In January of 1939, as Americans remained mostly detached from news reports of the growing refugee crisis in the escalating war in Europe, Waitstill received a call through his church asking if they would travel to Czechoslovakia to help provide relief to people trying to escape Nazi persecution. Over two years, the Sharps faced harrowing encounters with Nazi police, narrowly escape arrest and watch as the Third Reich invaded Eastern Europe. Dozens of Jewish scientists, journalists, doctors, powerful anti-Nazi activists and children would find their way to freedom and start new lives as a result of their efforts.
Joukowsky is also the author of a companion book to the film, featuring a foreword by Burns, published by Beacon Press and released on September 6.
The Defying The Nazis project is partnered with Facing History and Ourselves in providing companion curriculum materials to middle schools and high schools, available free to schools through PBS’ LearningMedia Services. Joukowsky co-developed the education curriculum http://www.facinghistory.org/two-who-dared. He also organized the strategic alliances of the project, including more than 20 leading Holocaust and education organizations worldwide, with a vision to promote more rescue today.
Joukowsky has devoted much of his life’s work to improving the experience of living with multiple disabilities and promoting community services since he was diagnosed with Spinal Muscular Atrophy, type III, (“SMA”) when he was 14 years old. He is the co-founder with Larry Rothstein of No Limits Media (NLM), a nonprofit organization whose mission is to demonstrate the value and abilities of people with disabilities through a variety of media. NLM helped support Ice Warriors, a film produced by WGBH Boston about the 2014 U.S. Paralympic ice hockey team, which aired on PBS and on NBCSC. It was named one of the six best sports films of the year by Sports Illustrated.
NLM is currently developing a documentary about the high levels of violence against people with disabilities called Three Times the Violence and a film about the Boston Ballet’s Adaptive Dance Program for children with autism and Down Syndrome.
A member of the United States Paralympic Team 2002-2004, Joukowsky competed in the U.S. and abroad. He won national championships in table tennis (2002) for class 6 and won the silver medal in the Mexico City Games (2003). He served on the boards of a number of for-profit and not-for-profit organizations, including The American Community School of Beirut, the Greyston Foundation, and Hampshire College’s Center for Design (formerly Lemelson Center for Design).
Ken Burns has been making documentary films for almost 40 years. Since the Academy Award-nominated Brooklyn Bridge in 1981, he has gone on to direct and produce some of the most acclaimed historical documentaries ever made, including The Civil War; Baseball; Jazz; Statue of Liberty; Huey Long; Lewis and Clark: The Journey of the Corps of Discovery; Frank Lloyd Wright; Mark Twain; Unforgivable Blackness: The Rise and Fall of Jack Johnson; The War; The National Parks: America’s Best Idea; The Roosevelts: An Intimate History; Cancer: The Emperor of All Maladies; and, most recently, Jackie Robinson.
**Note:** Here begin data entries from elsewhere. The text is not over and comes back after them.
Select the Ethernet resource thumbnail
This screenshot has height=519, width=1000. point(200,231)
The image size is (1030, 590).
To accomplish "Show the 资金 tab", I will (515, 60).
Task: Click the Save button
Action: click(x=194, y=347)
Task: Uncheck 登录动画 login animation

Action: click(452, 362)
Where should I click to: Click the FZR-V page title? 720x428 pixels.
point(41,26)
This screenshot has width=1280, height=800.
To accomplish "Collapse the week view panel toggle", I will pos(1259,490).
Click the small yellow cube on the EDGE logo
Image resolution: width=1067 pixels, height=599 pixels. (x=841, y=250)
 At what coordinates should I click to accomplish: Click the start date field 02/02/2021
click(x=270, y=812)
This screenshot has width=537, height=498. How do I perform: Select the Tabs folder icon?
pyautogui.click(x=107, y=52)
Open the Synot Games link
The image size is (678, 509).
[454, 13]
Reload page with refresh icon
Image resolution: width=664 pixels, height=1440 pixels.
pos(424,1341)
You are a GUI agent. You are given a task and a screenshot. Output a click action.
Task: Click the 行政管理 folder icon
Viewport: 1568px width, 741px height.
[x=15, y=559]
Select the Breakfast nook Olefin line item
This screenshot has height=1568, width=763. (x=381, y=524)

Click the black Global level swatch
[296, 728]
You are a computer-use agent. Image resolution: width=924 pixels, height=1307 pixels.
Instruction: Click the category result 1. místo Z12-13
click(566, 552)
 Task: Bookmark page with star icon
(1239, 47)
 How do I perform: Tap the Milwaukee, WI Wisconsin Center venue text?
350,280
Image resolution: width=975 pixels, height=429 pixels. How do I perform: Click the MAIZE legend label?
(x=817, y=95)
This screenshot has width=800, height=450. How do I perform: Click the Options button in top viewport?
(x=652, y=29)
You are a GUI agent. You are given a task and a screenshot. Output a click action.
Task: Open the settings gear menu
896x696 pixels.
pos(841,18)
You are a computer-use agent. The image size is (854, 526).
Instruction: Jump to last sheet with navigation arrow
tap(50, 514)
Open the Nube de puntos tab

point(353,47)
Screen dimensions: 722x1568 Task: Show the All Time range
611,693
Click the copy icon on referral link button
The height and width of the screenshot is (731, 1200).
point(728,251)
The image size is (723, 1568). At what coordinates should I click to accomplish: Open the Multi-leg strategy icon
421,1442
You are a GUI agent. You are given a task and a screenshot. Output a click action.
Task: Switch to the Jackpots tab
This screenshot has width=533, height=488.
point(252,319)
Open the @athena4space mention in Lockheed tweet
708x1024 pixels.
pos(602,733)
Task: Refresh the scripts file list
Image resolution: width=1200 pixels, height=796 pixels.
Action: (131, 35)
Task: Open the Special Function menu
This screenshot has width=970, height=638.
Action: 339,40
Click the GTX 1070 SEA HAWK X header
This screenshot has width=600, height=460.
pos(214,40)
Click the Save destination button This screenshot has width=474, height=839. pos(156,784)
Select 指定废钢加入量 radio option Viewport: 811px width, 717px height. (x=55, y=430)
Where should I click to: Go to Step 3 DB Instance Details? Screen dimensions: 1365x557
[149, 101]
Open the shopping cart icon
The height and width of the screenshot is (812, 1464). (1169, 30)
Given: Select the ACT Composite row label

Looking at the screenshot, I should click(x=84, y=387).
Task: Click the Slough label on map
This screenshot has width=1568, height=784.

Future projects include films about the Vietnam War, the history of country music, Ernest Hemingway and the history of stand-up comedy.
Burns’s films have been honored with dozens of major awards, including 14 Emmy Awards, two Grammy Awards and two Oscar nominations; and in September 2008, at the News & Documentary Emmy Awards, Burns was honored by the Academy of Television Arts & Sciences with a Lifetime Achievement Award.